Di apartemennya Rivaille dan Eren.

.

.

.

"Jadiiiii…bagaimana lamarannya? Apa Eren menerimanya?"Hanji membuka percakapan dengan antusiasme yang besar di tengah-tengah diskusi bersama Rivaille di ruang tamu.

"Hum, bisa kau lihat sendiri kan?"—ini entah tidak sengaja atau memang mau pamer—Rivaille mengambil beberapa lembaran print untuk cerita barunya dan Hanji bisa melihat cincin dengan corak yang sama dengan cincin Eren berkilau jelas.

"WOHOOOO, SELAMAT YAAAA!" Hanji melemparkan sebuah confetti di sekitar mereka, Rivaille agak mengerenyit kesal ketika lantai berkarpet mahalnya terkena confetti sialan Hanji.

"Dari gelagatmu ya sudah pasti kau sudah tahu jawabannya, jangan pura-pura heboh." Rivaille mendengus kesal.
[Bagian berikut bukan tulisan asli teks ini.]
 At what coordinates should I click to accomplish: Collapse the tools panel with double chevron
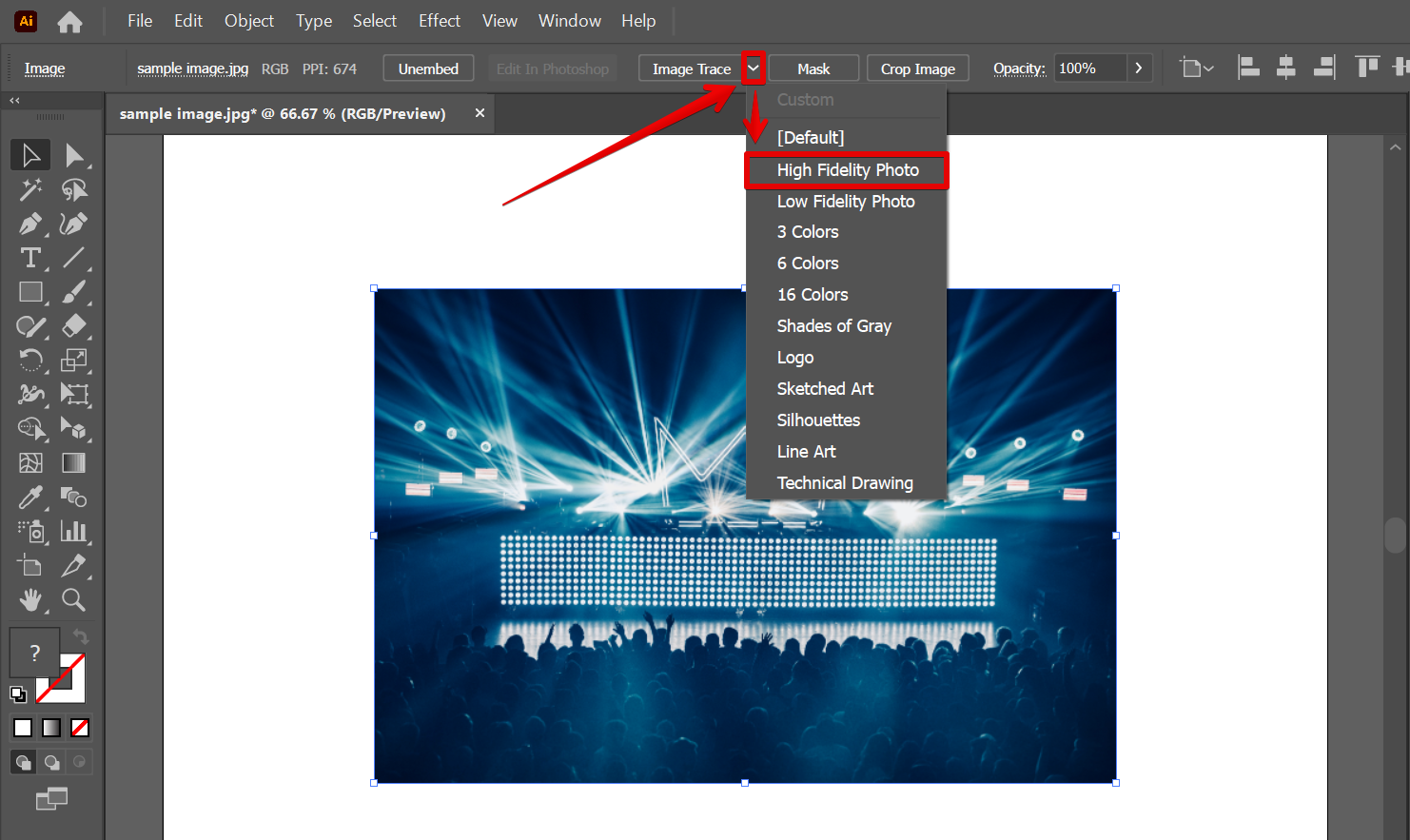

"Ehehehe, maaf deh—Rivaille si kece badai!" Hanji menggaruk kepalanya yang tidak gatal sebagai gestur menyesal.

"Oh, iya—ada satu pertanyaan dariku." Celetuk Hanji tiba-tiba, membuat Rivaille mengangkat sebelah alisnya.

"Apa?" Rivaille meminum kopinya, mendengarkan.

"Anu, bagaimana kalian mau menjelaskan hubungan baru kalian di depan Ackerman dan Arlert? Apakah mereka, khususnya si Ackerman itu rela mengikhlaskan Eren kepadamu?" pertanyaan Hanji membuat dirinya seperti disambar petir lewat.

Jdarrr…

Bagaikan suara gemuruh petir sebagai latar belakang Rivaille, dengan sigap dia meraih i-phone hitamnya yang sudah berbunyi dari tadi dan tertera nama Eren di layarnya.

"Halo Eren?"

"Rivaille, apa kau melihat Mikasa?" suara Eren agak gusar.

"Tidak, memangnya ada ap—?"

BRAKKKK!

"Oh, shyit…si pencemburu datang!" Hanji sudah berlindung di balik sofa, dia sudah menduga Mikasa yang merupakan teman Eren yang nge-crush on pada si brunette tidak akan menerima lamaran tersebut.

Rivaille melotot melihat engsel pintunya yang agak kendor, gara-gar Mikasa menendang dengan tidak ber-kepintu-an.

"Tidak akan kubiarkan kau mengambil eren dariku!" entah darimana Mikasa yang merupakan instruktur kendo itu mengeluarkan katana asli berwarna hitam, Rivaille dan Hanji membelo di tempat.

"WANITA INI SERIUS?!" pekik Hanji tidak percaya.

Rivaille yang tidak mau kalah mengeluarkan juga katana yang dibelinya ketika berlibur ke jepang bersama Eren.

Suara soundtrack "Shingeki no Kyojin OST 10 E.M.A" terdengar sebagai lagu pertarungan.

.

.

.

Kembali di Universitas Sina.

.

.

.

(=''=)

Eren dan Irvin dapat mendengarkan suara gemuruh pedang saling membentur, suara teriakan minta-tolong dari Hanji dan juga kata-kata sumpahan dari kedua pihak, di seberang telepon.

"Sebaiknya aku menutup teleponnya."

.

.

.

.

.

Owari!

.

.

.

.

.

.

A/N : hoaammm…ini fic apaan yang saya buat? Kok, rasanya sangat rancau dan tidak jelas kayak orang yang buat? Ya iyalah, saya nyari inspirasi buat bikin challenge yang saya lihat di group SnK.

kok, endingnya jadi malah kocakan jauh dari RIREN couple?! saya sudah teler, nih...benar-benar suatu challenge, maafkan kalau saya membuat fic garing ini, this is for you Aphin -san (^^)/

translation buat dua kata tadi :

"Eren Jaeger, Willst du mich heiraten."

"Eren Jaeger, will you marry me."

"Ja, für tausend Male, die ich ja sagen werde, werde ich dich heiraten!"

"Yes, for a thousand times i will always say, i will marry you!"